Task directions - Repeat every record word for word and omit the images.

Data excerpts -
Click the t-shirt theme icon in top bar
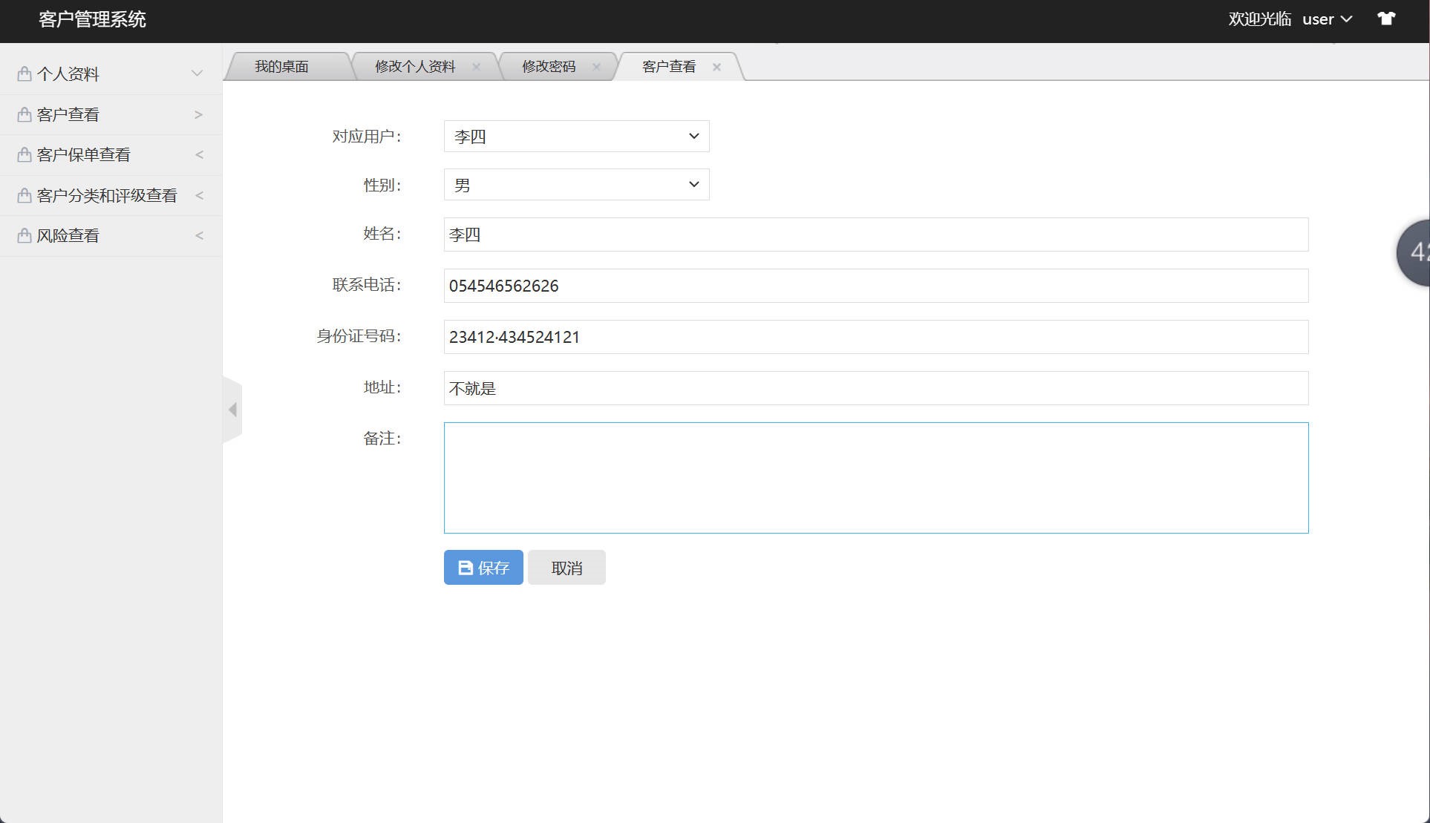The height and width of the screenshot is (823, 1430). point(1387,18)
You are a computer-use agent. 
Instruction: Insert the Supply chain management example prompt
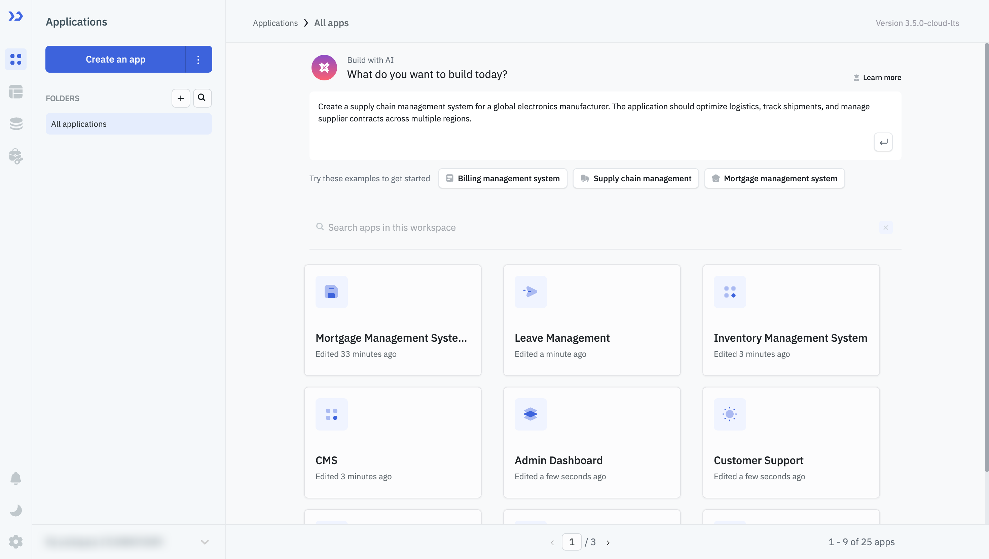pos(635,178)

Solution below -
Click the t-shirt theme icon in top bar
The height and width of the screenshot is (823, 1430). point(1387,18)
You are a computer-use agent. 
Instruction: Insert the Supply chain management example prompt
pos(635,178)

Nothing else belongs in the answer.